§ Excerto do texto:
══════════

O modo de ação ao qual a medicina continua a voltar é a barreira física: uma malha entre o ser humano e o mosquito, sem nada para inalar e sem resíduos na pele. Uma rede corretamente classificada protege uma cama, uma varanda ou um jardim fechado durante anos, não horas, e não depende de ninguém se lembrar de nada. Funciona enquanto dormimos. É exatamente por isso que temos uma gama não tratada e outra tratada, a linha tratada reforçada com permetrina ao abrigo da autorização BPR da UE (permetrina, EU-0026815-0000): uma barreira bem feita, intacta e usada corretamente é proteção real, independentemente de levar ou não uma substância ativa. A falha que a prateleira esconde é a malha errada, a durabilidade fraca e a ausência de certificação, não a falta de química.

Nada disto é motivo para entrar em pânico. O mosquito é o animal mais mortal do planeta, e as doenças transmitidas por vetores continuam a causar bem mais de setecentas mil mortes por ano, a grande maioria por malária, sendo também a dengue fatal. A chikungunya, em contrapartida, é frequentemente incapacitante mas raramente fatal. Esses riscos são exatamente a razão pela qual a honestidade sobre proteção importa mais do que uma frase assustadora: o objetivo é ajudá-lo a proteger as pessoas de quem gosta, não assustá-lo para que compre qualquer coisa.

Por isso, mantenha o DEET ou a picaridina. Merecem o seu lugar numa mochila, num trilho, numa noite de verão no jardim. Use a concentração adequada à exposição, siga o rótulo e reaplicar. Apenas não confunda o frasco com a defesa completa. Ponha a barreira em primeiro lugar, na cama, na janela e na porta, e deixe o repelente fazer o trabalho honesto em que é, de facto, bom: cobri-lo nos momentos em que nenhuma barreira o pode fazer.

Fontes: Fradin e Day, eficácia comparativa de repelentes de insetos, NEJM 2002 | CDC, prevenir picadas de mosquito (segurança de repelentes e substâncias ativas recomendadas) | OMS, ficha técnica sobre doenças transmitidas por vetores | Registo de produtos biocidas da ECHA (autorização BPR da UE EU-0026815-0000) | Liu et al., emissões de serpentinas e implicações para a saúde, EHP 2003

Aviso médico: este artigo contém informação geral e não constitui aconselhamento médico. Para orientação sobre risco de doença, gravidez, lactentes ou condições de saúde específicas, consulte um profissional de saúde qualificado.

══════════

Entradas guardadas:

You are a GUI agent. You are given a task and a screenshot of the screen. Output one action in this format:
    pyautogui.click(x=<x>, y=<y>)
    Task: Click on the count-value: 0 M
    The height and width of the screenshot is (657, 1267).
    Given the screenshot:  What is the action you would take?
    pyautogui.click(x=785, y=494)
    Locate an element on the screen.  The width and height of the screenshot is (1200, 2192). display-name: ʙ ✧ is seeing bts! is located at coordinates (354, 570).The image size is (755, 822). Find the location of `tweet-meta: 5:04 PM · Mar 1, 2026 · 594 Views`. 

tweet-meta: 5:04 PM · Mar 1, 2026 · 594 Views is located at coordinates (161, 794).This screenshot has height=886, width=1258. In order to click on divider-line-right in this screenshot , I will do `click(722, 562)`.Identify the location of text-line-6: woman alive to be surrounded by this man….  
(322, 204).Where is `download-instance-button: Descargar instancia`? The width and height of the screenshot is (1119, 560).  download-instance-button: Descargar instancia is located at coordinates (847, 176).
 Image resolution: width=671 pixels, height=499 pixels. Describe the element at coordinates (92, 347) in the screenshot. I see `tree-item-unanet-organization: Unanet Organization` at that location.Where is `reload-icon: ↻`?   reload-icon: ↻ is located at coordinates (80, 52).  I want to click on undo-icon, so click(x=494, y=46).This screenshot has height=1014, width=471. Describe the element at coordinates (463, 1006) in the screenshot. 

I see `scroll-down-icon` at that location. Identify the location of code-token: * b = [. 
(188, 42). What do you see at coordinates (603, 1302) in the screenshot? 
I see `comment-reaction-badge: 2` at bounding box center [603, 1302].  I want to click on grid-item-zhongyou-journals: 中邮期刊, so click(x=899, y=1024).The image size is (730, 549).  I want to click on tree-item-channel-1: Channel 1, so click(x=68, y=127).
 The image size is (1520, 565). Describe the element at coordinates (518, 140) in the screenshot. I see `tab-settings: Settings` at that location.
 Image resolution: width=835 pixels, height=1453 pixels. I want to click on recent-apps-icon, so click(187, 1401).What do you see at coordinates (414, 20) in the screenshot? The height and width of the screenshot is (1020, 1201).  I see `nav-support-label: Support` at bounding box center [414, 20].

══════════

§ Tarefas do exercício:
1. Segundo o texto sobre proteção contra mosquitos, quantas mortes por ano continuam a causar as doenças transmitidas por vetores?
2. Prossiga o texto sobre proteção contra mosquitos a partir do ponto em que termina.
A listagem não tem qualquer papel neste exercício.

§ Respostas do exercício:
1. Bem mais de setecentas mil mortes por ano, a grande maioria por malária.

2.
Fontes e citações
  1. Fradin MS, Day JF. Eficácia comparativa de repelentes de insetos contra picadas de mosquito. N Engl J Med. 2002;347(1):13-18. Fonte para os tempos de proteção em braço dentro de gaiola: DEET a 23,8% durante 301,5 minutos, DEET a 4,75% durante 88,4 minutos, citronela 20 minutos ou menos, pulseiras impregnadas cerca de 12 minutos (sem proteção significativa), em 16 produtos e 15 voluntários.
  2. Centros de Controlo e Prevenção de Doenças dos Estados Unidos, Prevenir picadas de mosquito. Fonte que confirma que repelentes registados na EPA, incluindo DEET e picaridina, são recomendados e comprovadamente seguros e eficazes quando usados conforme as instruções, inclusive por grávidas e mulheres a amamentar.
  3. Organização Mundial da Saúde, ficha técnica sobre doenças transmitidas por vetores. Fonte que indica que as doenças transmitidas por vetores causam mais de 700.000 mortes por ano, sendo a malária a maior fatia (mais de 600.000 mortes) e a dengue também fatal.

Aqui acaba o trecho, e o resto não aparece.